Brad’s parents are oblivious. Mom takes all her cues from Oprah and wants her son to adopt the “power of positive thinking” vibe that the talk-show host sold to America’s daytime-television viewers throughout the 1990s. Dad just wants to be pals with Brad and is glad he didn’t have a daughter so he doesn’t have to read Reviving Ophelia (the once-ubiquitous 1994 nonfiction bestseller about the struggles of teenage girls). In the tradition of white 90s parents, they’ve chosen safety by raising Brad in a well-funded suburb, limiting his movements by refusing him a car, and keeping the computer out of his bedroom to prevent him from becoming a “screenager.”

Kazemi’s look back at the turn-of-the-21st-century culture of young American males resists nostalgia. Characters are described by their clothing (band T-shirts, slogans, and fashion labels) with dizzying density to remind the reader that, yes, kids used to wear labels like “Porn Star” which were emblazoned with the ironic message, “Must Be 18.” We also sold teen boys on the ideal of sex with models like Jenny McCarthy and Carmen Electra while presenting virginity as a sort of disability — all while tempting them with party drugs and other pharmaceuticals and stuffing their bellies with ultra-processed foods marketed to promote “extreme” lifestyles.

The outcast mass murderers from Columbine High School loom large in the lives of Brad, Shane, and Lus, as does Matthew Shephard, tortured and murdered in Wyoming in 1998 for being gay. Against this backdrop, Lus wants to burn it all down, corrupting a seemingly perfect kid like Brad as part of his plan. Shane is a sullen follower. And Brad, for his part, is too naive and self-absorbed to save himself.

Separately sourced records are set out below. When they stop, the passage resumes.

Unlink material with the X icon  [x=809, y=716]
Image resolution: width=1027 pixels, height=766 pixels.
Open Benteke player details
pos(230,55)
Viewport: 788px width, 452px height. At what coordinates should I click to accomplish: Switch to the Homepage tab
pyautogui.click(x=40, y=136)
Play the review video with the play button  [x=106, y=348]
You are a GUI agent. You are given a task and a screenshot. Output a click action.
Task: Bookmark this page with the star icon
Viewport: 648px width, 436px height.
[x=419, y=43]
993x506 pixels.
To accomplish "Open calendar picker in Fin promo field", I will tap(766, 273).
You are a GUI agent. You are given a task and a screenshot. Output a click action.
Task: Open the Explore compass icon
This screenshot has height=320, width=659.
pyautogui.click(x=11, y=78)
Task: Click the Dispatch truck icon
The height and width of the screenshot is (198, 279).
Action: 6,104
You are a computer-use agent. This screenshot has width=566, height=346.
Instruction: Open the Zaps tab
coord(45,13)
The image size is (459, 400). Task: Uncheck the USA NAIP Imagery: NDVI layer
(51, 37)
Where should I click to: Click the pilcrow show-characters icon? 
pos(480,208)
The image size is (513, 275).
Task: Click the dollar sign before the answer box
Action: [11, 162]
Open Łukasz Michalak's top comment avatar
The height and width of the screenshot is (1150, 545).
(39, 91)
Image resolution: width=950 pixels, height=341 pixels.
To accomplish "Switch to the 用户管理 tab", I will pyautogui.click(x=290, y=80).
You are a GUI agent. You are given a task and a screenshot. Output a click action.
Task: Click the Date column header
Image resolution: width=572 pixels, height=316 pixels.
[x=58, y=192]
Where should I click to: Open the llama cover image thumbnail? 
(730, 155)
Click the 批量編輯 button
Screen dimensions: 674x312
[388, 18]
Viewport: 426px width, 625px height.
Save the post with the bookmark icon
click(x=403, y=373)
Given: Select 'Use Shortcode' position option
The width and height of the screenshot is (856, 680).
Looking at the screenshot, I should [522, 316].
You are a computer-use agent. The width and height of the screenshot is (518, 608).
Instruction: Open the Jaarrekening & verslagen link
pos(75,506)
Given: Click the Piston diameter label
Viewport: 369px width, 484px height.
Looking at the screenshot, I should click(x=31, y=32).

But Brad does struggle, and most of the tension in the story comes from the strain between what he does (and documents on camera) with Lus and Shane and what he tells his parents and his camp girlfriend, Aurora, about what his life is like.

Left to themselves, the boys develop a toxic relationship with the phony world around them, one older than the world depicted in The Catcher in the Rye and as universal as the one portrayed in Hamlet. Like Holden Caulfield’s before him, Brad’s understandable inner rage propels him toward oblivion. In a typical exchange among the three friends, they discuss pop singer Fiona Apple, who’d spoken out as a sexual-abuse victim and about the music industry’s exploitation of talent. Says Brad:

“Exploited? All girls are victims who want attention. It must be so hard crawling around MTV in your underwear. It’s not like every teenager in this country doesn’t want that opportunity.”

Shane tries to defend Apple based on the quality of her music, but Lus ultimately sides with Brad, quipping: “If your whole personality is defined by the fact that you got raped when you were twelve, then you’re very boring.”

Kazemi endorses none of it, but conversations like this (which is relatively tame compared to a lot of what New Millennium Boyz serves up) remind us that, as a society, we once told young men that they should be simultaneously rebellious, powerful, attention-seeking, high-achieving, and good. But that fifth element collapses under the previous four, especially in a culture that models everything but how to be good.

The first quarter of the 21st century sees Brad and his peers grow up, some into power and some not, and several into an anger that manifests in toxic politics and rioting in the streets. Many of these boys are now broken men doing their best to likewise break the world. New Millennium Boyz comes too late to be a cautionary tale, but it surely explains a lot.

Michael Maiello is an author, journalist, and playwright. He worked for 10 years as a writer and editor at Forbes, and his work has appeared in McSweeney’s, the New Yorker, the New York Times, and other publications.